= Shuichi Nakano =

Japanese astronomer

Syuichi Nakano (中野 主一, Nakano Shuichi) is a Japanese astronomer. He specializes in the study of comets, in particular calculating their orbits and making predictions about when periodic comets will return for another perihelion approach. It is considerably more difficult to predict the orbits of comets than of other types of Solar System objects, since their orbits are susceptible not only to perturbations from the planets but also to non-gravitational forces due to the release of gaseous material in the form of a comet's coma and tail.

He is affiliated with the Computing & Minor Planet Sections (Center for Astrodynamics) of the Oriental Astronomical Association in Sumoto, Japan.
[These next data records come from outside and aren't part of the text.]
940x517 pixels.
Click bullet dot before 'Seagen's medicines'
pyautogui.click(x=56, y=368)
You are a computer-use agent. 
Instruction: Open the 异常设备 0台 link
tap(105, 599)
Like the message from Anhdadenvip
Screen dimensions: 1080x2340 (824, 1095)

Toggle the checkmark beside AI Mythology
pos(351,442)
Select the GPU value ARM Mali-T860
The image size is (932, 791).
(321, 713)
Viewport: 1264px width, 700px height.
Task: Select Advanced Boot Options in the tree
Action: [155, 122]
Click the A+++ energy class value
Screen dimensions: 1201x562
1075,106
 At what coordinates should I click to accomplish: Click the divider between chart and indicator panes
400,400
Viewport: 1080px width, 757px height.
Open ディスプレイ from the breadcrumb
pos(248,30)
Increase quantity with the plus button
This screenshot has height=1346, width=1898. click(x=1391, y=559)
He publishes the Nakano Notes on comet observations and ephemerides.

In 2001 he won the Amateur Achievement Award of the Astronomical Society of the Pacific. The asteroid 3431 Nakano is named after him, and asteroid 3983 Sakiko is named after his sister.

1026 Ingrid was reidentified in 1986 by Syuichi Nakano, ending its time as a lost asteroid. 3568 ASCII is another long-lost asteroid whose recovery was made by Nakano.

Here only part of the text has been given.